* _Work instructions_
Give back exactly the stretch of data below from the line holding "1000x580 pixels. At" through the line holding "You are a computer-use agent. 1225x980", both ends included, and leave the remaining lines out.

*** Begin section ***

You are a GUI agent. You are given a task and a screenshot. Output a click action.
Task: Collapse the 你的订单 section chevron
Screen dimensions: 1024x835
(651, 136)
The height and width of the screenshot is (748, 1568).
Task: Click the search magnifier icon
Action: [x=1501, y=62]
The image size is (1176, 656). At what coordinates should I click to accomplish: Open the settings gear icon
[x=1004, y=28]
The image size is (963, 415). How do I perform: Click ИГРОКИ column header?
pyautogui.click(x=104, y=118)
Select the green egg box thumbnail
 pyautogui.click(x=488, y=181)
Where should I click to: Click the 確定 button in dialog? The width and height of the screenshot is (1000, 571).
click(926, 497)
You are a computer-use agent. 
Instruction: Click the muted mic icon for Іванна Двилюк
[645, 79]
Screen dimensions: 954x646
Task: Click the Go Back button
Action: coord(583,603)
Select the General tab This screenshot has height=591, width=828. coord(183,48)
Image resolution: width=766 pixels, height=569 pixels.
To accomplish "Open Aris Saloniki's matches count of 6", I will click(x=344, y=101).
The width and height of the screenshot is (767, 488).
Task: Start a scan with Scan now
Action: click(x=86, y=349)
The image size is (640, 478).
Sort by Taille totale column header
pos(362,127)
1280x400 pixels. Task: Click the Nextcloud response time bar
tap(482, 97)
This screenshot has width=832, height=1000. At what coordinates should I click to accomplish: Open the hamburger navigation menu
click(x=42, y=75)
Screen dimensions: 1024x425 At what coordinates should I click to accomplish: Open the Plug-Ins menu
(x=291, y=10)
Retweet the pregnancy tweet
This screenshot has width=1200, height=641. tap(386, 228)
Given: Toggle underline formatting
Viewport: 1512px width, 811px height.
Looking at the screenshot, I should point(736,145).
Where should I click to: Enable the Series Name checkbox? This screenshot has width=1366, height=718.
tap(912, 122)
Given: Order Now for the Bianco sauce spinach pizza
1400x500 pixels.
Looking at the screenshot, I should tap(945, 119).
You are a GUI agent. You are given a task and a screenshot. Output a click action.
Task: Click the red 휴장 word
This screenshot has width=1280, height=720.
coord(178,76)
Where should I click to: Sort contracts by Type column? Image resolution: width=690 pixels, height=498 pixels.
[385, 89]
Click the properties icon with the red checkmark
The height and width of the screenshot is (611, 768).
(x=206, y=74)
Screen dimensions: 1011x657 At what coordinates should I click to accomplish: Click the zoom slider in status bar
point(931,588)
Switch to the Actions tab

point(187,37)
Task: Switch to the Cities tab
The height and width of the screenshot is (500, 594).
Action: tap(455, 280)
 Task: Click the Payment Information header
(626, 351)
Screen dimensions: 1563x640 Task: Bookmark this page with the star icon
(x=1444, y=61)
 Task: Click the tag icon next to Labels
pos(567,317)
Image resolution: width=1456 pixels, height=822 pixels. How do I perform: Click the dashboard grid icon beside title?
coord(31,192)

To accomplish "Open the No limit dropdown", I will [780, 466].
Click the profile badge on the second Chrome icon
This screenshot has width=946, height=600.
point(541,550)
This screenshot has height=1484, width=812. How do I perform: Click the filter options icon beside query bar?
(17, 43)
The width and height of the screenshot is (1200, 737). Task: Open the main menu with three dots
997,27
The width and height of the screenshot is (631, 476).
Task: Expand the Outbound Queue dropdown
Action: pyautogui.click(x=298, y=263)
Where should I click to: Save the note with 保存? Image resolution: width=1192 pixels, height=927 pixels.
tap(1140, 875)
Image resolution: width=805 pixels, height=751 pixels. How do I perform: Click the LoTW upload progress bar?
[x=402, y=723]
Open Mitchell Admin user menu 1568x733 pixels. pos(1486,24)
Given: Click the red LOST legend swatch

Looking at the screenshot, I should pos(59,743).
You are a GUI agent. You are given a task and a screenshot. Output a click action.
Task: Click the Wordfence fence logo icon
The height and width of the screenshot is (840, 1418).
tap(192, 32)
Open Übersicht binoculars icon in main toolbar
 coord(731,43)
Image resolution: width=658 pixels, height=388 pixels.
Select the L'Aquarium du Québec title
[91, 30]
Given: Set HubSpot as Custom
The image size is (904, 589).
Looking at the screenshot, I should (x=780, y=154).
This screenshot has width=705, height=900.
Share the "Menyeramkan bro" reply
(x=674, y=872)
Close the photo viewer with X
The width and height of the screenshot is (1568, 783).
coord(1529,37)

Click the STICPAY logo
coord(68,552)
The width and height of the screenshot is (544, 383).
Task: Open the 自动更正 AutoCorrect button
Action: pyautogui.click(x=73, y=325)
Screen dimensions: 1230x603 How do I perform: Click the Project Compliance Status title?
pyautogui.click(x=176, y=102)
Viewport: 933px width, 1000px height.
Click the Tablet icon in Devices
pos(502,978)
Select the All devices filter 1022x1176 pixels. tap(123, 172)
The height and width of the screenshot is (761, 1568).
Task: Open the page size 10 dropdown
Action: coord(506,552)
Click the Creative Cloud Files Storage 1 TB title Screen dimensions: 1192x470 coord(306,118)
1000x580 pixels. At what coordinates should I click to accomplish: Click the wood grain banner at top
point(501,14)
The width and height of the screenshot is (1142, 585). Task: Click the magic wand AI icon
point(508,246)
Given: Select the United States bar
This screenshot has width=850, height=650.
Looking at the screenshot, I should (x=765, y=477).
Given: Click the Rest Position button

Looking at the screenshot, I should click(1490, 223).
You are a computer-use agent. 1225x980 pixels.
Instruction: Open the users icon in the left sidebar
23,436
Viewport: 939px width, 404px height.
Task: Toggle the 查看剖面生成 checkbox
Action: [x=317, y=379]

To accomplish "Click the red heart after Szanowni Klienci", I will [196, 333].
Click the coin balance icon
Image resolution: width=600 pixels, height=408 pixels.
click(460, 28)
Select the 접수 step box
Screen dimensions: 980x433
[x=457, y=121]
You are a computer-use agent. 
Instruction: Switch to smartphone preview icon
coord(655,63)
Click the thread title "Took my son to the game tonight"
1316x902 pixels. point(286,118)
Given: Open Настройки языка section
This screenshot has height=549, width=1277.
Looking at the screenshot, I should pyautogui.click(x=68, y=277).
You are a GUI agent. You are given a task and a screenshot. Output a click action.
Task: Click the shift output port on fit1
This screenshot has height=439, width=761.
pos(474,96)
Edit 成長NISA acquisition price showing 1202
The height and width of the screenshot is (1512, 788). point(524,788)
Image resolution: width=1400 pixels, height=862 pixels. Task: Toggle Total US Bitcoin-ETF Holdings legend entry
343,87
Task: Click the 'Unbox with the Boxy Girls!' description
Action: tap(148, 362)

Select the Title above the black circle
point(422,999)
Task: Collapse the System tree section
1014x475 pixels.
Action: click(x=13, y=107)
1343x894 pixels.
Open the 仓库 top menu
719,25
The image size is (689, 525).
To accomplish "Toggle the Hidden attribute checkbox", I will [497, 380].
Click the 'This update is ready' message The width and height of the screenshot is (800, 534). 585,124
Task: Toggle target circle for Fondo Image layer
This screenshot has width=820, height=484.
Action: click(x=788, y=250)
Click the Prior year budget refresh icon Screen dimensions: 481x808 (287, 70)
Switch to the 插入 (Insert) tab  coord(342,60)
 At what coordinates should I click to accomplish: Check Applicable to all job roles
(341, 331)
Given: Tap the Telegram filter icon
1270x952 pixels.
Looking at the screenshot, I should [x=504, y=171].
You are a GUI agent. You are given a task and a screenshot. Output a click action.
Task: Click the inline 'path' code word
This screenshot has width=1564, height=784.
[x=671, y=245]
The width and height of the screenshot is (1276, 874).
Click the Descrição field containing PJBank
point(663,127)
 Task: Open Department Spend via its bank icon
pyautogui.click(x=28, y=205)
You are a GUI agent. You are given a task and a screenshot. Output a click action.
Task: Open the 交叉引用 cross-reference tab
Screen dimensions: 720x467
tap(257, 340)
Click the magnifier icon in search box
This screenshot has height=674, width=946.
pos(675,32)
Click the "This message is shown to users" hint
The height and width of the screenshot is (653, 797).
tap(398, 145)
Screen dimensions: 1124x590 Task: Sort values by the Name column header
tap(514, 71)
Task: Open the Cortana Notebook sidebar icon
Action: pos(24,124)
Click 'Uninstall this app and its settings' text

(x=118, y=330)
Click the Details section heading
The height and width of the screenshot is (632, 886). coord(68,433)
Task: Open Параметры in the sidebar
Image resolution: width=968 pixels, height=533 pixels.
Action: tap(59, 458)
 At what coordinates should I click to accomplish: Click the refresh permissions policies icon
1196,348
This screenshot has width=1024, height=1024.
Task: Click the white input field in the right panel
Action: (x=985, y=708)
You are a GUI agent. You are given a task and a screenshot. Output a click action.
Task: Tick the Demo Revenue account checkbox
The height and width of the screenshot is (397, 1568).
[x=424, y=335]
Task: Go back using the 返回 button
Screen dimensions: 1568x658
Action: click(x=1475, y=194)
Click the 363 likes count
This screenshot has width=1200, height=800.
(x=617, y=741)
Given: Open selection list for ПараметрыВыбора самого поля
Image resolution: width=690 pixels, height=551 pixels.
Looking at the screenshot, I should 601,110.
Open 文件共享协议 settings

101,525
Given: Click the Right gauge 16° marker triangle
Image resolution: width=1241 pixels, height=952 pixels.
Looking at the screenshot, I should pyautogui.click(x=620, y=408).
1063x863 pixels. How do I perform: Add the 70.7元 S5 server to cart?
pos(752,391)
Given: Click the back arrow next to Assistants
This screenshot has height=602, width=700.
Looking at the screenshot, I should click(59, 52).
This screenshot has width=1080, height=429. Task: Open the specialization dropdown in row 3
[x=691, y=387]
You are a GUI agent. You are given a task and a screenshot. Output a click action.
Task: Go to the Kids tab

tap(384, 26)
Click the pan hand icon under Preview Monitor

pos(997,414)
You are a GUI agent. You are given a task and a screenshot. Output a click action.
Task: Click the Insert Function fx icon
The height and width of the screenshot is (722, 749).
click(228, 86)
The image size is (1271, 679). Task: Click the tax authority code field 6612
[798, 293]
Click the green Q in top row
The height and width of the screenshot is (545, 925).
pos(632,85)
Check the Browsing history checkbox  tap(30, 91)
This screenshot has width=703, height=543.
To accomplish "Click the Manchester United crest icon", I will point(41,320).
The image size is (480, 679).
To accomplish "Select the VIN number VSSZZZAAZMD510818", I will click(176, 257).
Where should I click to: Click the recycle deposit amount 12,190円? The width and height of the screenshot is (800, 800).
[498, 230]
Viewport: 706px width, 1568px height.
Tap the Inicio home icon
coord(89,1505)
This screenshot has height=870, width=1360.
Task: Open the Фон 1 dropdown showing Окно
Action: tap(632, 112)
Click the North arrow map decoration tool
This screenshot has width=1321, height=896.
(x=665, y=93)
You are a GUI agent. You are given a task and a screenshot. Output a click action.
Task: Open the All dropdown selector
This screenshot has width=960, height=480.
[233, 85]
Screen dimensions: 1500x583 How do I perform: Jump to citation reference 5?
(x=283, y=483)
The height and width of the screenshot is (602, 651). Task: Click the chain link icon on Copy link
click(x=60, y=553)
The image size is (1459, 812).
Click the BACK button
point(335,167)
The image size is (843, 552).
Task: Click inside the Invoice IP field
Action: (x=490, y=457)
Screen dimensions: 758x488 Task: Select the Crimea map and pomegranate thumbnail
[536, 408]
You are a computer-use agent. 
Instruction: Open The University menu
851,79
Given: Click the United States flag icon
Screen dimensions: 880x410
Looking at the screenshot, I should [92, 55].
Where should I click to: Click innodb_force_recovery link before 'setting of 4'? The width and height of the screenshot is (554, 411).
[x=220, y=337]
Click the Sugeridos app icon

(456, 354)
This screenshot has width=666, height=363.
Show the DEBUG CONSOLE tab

*** End section ***

* _Written answer_
1000x580 pixels. At what coordinates should I click to accomplish: Click the wood grain banner at top
point(501,14)
The width and height of the screenshot is (1142, 585). Task: Click the magic wand AI icon
point(508,246)
Given: Select the United States bar
This screenshot has width=850, height=650.
Looking at the screenshot, I should (x=765, y=477).
Given: Click the Rest Position button

Looking at the screenshot, I should click(1490, 223).
You are a computer-use agent. 1225x980 pixels.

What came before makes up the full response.